Bennewate was a 9-year veteran of the restaurant when former owner Robin Shoufler called to ask if she wanted to purchase the business. Ironically, Bennewate said, she had just been talking to her boyfriend about owning her own business.
“She called and said she was interested in selling the restaurant but only really wanted to sell it to me,” Bennewate said. “She’s like another mother to me and I think for her it was special to keep it in the family, per se.”
It was a total leap of faith, she said, but every door she came up against kept opening. Clearly, it was meant to be. After she took official ownership, she closed for a few days, then reopened Aug. 17, 2021.
She has only made a few changes, such as updating the bar area to more fit her style. The downstairs bathrooms were also recently remodeled, but Bennewate really wanted to keep with the feel so many have known and loved over the years.
“It was built in 1934 and it’s been the Del Rey Cafe since 1937 and I think a lot of the draw for people is nostalgia. They’ve been coming here for 50, 60, 70 years, depending, and I think a lot of them wanted to see what I did,” she said.
Her biggest goal was to learn every job in the building, so that she could always fill in when needed.
“Because I worked here for so long, I pretty much knew all the ins and outs,” she said. “I was just wearing a different hat one day. I already had a built in rapport with the employees and knew them all for a long time. It wasn’t like I changed my attitude when I went from coworker to boss.”
Only recently was she able to achieve that goal, when she finally had the opportunity to help in the kitchens. The hardest part over the past year has been employee turnover, but now she says she has the best staff she could ever hope for. When Bennewate took ownership, the restaurant employed three people. Now she has a staff of 15.

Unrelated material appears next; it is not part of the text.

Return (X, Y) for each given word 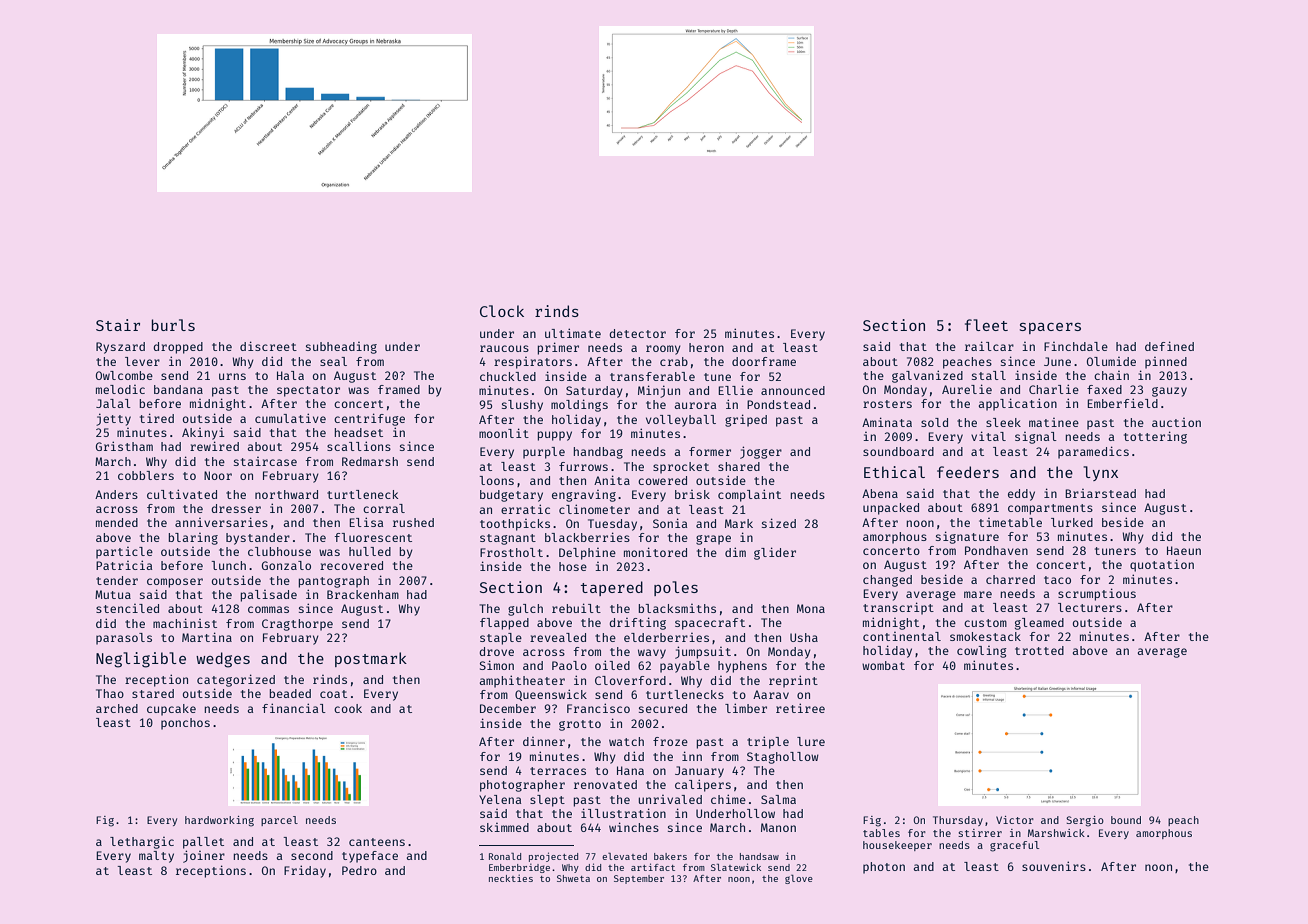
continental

“Staffing was hard for a long time, cooks especially. And every restaurant in this town has felt it,” she said. “A lot of days it was overwhelming and I would go home and cry about it. But eventually, after ups and downs and trying to get the right mesh, I have an awesome staff. I am very pleased and very blessed. I couldn’t do this without them.”
Many of the cafe’s dishes are homemade. Bennewate said she took a few things off the menu and added a few new ideas to it, but for the most part she wanted to keep everything the same. The cafe’s biscuits and gravy, which won second place in The News-Review Reader’s Choice category, is still the best selling breakfast item.
Nothing has been scheduled to commemorate the date, the cafe is open for regular business hours and, as always, all are welcome. She said she isn’t sure what her next goal is, but she hopes to make the Del Rey Cafe a destination stop rather than a stop along the way.
“I honestly didn’t know what to expect when I took over and it was incredibly humbling. It just kept getting busier and busier and busier, just booming. The support from the community from buying it was just so overwhelming, but in a good way. I feel very blessed,” Bennewate said.